Target pointing data
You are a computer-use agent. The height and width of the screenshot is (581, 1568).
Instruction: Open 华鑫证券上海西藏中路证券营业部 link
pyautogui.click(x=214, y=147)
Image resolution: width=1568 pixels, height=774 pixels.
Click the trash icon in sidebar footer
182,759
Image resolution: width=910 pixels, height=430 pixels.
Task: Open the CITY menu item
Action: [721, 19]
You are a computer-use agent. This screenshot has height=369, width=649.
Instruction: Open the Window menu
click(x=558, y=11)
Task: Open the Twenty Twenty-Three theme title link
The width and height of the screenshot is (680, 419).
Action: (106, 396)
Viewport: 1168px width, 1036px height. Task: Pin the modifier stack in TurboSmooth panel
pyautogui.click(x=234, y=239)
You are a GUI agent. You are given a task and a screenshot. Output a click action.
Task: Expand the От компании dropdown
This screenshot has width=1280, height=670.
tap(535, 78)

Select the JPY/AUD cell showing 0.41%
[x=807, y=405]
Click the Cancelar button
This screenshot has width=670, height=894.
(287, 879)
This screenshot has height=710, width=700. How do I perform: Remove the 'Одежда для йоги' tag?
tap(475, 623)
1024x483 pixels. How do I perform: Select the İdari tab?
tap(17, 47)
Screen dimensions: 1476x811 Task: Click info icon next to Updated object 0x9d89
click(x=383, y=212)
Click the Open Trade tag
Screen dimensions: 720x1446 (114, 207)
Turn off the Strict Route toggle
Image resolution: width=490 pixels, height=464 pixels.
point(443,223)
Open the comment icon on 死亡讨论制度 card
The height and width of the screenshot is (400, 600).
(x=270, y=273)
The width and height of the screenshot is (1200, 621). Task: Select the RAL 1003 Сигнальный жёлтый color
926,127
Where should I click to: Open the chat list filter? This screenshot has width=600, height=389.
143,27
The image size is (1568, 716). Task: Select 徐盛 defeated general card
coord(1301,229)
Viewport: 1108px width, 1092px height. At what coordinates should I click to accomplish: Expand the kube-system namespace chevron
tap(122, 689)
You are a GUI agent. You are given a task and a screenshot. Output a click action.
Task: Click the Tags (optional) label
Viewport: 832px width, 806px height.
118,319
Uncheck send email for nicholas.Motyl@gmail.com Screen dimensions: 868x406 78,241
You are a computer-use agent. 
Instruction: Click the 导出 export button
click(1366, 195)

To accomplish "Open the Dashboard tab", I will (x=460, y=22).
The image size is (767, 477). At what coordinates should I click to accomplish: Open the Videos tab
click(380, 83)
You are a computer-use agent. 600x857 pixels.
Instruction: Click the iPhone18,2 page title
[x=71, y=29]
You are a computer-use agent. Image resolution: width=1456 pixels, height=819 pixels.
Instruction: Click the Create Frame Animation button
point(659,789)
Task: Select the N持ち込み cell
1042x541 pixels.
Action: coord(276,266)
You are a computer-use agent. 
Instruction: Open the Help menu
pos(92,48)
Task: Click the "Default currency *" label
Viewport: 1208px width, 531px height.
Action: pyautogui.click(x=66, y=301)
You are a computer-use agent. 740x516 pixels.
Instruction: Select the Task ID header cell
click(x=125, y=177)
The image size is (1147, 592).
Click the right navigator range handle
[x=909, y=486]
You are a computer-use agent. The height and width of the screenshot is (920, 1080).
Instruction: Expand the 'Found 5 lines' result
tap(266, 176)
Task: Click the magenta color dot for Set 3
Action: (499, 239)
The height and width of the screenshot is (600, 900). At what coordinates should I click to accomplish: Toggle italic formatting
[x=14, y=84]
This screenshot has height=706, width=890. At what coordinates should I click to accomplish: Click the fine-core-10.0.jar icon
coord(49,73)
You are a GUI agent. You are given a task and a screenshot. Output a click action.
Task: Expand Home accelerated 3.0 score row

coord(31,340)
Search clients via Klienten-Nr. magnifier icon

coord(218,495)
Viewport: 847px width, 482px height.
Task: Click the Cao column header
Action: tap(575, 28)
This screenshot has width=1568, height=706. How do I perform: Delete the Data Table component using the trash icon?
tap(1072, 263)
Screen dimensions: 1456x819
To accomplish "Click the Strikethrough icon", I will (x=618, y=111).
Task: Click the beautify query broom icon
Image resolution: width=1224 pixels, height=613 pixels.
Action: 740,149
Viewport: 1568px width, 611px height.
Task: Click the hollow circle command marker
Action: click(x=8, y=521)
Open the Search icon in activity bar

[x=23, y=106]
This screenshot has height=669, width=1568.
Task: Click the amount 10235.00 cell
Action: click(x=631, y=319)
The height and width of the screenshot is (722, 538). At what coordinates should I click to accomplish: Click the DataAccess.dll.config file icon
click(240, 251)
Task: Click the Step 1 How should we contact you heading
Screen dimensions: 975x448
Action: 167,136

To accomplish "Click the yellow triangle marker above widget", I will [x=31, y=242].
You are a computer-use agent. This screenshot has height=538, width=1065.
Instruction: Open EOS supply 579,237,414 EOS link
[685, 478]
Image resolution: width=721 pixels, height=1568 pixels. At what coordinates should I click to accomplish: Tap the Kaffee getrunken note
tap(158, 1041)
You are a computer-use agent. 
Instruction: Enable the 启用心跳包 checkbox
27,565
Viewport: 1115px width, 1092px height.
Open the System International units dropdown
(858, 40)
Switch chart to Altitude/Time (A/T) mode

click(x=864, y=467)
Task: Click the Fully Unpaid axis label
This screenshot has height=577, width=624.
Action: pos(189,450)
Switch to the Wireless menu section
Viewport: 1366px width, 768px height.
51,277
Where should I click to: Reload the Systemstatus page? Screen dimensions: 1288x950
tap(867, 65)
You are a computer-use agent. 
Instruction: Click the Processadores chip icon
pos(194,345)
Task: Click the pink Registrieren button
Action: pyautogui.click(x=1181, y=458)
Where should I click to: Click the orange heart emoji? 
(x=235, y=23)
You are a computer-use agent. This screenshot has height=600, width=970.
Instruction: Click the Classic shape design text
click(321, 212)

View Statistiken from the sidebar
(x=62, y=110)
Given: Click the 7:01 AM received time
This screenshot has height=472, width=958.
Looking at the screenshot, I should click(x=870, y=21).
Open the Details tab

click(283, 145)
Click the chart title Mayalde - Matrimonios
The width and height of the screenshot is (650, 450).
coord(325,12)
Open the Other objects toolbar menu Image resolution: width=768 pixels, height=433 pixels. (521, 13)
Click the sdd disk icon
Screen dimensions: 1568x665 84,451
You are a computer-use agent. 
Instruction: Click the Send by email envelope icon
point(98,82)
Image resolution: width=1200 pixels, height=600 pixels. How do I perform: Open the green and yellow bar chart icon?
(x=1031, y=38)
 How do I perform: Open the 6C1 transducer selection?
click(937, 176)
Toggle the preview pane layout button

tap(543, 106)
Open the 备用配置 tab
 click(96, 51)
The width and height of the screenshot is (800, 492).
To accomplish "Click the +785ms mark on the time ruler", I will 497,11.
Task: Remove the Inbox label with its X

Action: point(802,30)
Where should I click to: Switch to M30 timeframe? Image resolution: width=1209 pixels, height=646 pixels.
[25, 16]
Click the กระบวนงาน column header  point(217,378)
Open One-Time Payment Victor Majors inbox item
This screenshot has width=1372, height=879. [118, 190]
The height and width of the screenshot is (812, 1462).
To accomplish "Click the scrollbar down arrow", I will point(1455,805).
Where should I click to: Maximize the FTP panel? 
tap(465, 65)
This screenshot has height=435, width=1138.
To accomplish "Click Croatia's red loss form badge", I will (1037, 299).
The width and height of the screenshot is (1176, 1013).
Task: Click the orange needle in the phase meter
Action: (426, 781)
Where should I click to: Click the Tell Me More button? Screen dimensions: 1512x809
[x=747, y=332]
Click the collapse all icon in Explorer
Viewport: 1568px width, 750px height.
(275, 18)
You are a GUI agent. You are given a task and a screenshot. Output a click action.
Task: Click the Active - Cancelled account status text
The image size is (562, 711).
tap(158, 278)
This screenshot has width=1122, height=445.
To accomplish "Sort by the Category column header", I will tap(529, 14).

Task requirements: Copy the lines of the records above without any changes, from the line that contains "Uncheck send email" through the line that contains "click(380, 83)", including both of those lines.

Task solution:
Uncheck send email for nicholas.Motyl@gmail.com Screen dimensions: 868x406 78,241
You are a computer-use agent. 
Instruction: Click the 导出 export button
click(1366, 195)

To accomplish "Open the Dashboard tab", I will (x=460, y=22).
The image size is (767, 477). At what coordinates should I click to accomplish: Open the Videos tab
click(380, 83)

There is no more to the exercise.